Qui dit deux visions contradictoires, dit conflit ; c'est en tout cas ce que ce discours semble vouloir implanter dans les cerveaux de ses auditeurs. Iwata n'a jamais caché son sentiment vis à vis d'Apple (et par extension de son modèle, repris par d'autres avec moins de succès) : c'est bien "l'ennemi du futur". Cette keynote le montre à nouveau, mais va un pas plus loin, puisqu'elle appelle tous, développeurs, mais aussi constructeurs "concurrents", à se regrouper sous la bannière du jeu vidéo "de qualité", en désignant ce nouvel ennemi comme commun. Et il lance également, en conclusion, des pistes sur ce qu'il conviendrait de garder à l'esprit pour réussir à être remarqué dans la jungle du jeu vidéo, et donc pour prétendre au succès. D'abord, capturer l'attention immédiatement : aujourd'hui, juge Iwata, si un joueur doit consacrer plus de 10 minutes à un jeu pour en comprendre l'éventuel intérêt, "il sera peut-être déjà trop tard". Deuxièmement, les gens doivent être en mesure d'expliquer à d'autres le caractère unique d'un jeu facilement et rapidement. La réunion de ces deux éléments constituerait "la solution idéale que nous recherchons tous". Soit, en un seul mot, affiché en grand sur l'écran : l'innovation. Malheureusement, même dans le camp d'en face, l'innovation existe, comme l'ont montré d'ailleurs des jeux à la Cut the Rope (pour ne citer que l'un de mes préférés). Et ces nouvelles plates-formes restent immensément séduisantes pour les développeurs, comme en témoigne par exemple Gameloft, qui retient en premier de la GDC 2011, en interview avec L'Expansion, que "la grosse annonce c'est l'iPad 2". De même, Mark Rein, le patron d'Epic Games, était-il à la Keynote d'Iwata ? Non. Il était à l'annonce de l'iPad 2. Infinity Blade, qu'il a produit pour l'iOS, a dépassé toutes les ventes de Shadow Complex, autre titre du studio distribué sur XBLA. "C'est fantastique pour le jeu", dit-il du prochain iPad.
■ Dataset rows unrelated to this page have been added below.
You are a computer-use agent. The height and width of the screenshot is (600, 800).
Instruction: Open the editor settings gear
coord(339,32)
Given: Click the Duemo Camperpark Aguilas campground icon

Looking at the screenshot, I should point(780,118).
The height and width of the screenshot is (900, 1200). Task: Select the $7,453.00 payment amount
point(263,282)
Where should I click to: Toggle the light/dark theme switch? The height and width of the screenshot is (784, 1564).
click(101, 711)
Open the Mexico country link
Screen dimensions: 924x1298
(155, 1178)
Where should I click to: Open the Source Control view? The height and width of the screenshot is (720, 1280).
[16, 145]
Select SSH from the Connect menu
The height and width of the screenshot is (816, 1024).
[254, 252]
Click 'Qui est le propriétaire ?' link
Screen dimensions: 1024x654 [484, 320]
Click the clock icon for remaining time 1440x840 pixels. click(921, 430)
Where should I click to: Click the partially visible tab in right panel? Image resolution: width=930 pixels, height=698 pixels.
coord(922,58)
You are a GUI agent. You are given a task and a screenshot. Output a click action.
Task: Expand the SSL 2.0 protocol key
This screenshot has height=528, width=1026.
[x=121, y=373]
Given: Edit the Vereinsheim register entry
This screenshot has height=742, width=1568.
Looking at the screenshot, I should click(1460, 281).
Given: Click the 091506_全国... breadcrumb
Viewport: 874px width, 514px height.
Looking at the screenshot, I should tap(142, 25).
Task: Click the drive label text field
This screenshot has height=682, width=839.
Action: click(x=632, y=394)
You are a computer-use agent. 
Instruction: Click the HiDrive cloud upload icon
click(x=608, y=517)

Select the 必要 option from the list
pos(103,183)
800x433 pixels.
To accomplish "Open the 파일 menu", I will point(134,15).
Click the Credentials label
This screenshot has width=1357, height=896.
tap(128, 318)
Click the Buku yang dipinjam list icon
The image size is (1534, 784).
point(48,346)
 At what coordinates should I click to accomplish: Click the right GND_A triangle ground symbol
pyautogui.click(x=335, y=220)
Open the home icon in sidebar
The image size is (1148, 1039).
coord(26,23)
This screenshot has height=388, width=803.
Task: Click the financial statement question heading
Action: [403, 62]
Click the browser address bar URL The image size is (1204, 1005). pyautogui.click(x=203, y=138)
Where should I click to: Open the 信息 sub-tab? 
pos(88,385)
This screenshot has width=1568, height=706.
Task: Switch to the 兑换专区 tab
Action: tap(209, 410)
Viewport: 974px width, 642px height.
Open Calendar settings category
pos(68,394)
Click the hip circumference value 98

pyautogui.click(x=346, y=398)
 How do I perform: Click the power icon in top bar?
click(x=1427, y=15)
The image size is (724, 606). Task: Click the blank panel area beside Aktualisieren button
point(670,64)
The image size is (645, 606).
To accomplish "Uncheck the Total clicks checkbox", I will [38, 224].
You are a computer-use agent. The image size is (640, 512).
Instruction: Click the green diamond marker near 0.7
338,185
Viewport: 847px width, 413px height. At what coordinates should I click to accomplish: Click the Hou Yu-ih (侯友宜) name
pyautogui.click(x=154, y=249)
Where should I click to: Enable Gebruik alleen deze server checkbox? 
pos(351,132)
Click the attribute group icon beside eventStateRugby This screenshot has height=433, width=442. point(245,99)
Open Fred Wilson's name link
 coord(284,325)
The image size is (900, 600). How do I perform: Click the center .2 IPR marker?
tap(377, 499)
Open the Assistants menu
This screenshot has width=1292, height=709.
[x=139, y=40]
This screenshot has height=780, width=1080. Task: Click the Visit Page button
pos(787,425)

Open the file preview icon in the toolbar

Comme le disait le designer star Cliff Blezsinksi (Gears of War) à Eurogamer (à 12'55) Jeudi dernier, "c'est comme le retour au putain de far west, en ce moment. Personne ne sait ce qui se passe. Il y a tellement de plates-formes, entre le mobile, le social, le contrôle de mouvements, le jeu hardcore, online, MMO ; ça va dans tous les sens. Je n'ai pas la réponse, mais celui qui trouvera comment rassembler tout ça sera le grand gagnant". Sauf qu'Iwata ne veut pas "rassembler tout ça", il veut rassembler les développeurs sous sa bannière du jeu traditionnel. Il faut selon lui "faire confiance à sa passion, croire en son rêve", pour faire ce que les développeurs font depuis 25 ans : "rendre l'impossible... possible". Le problème de ce discours, c'est que tout cela peut tout à fait s'appliquer aux jeux sociaux et aux jeux sur téléphones et tablettes. Est-ce vraiment là une clef de la survie du modèle traditionnel que poursuivent Nintendo, Sony, et Microsoft face à ces grands changements que sont Apple, OnLive, et tout ceux que nous ne connaissons pas encore aujourd'hui car ils ne sont pas nés ? Cette clef ne rentre-t-elle finalement pas dans toutes les autres serrures ? Iwata a-t-il vraiment raison de vouloir créer une opposition entre deux "visions" ? Si personnellement, je ne devais retenir qu'une chose de cette intéressante keynote, c'est qu'Iwata , comme tant d'autres, a très peur de Steve Jobs. Et il a bien raison.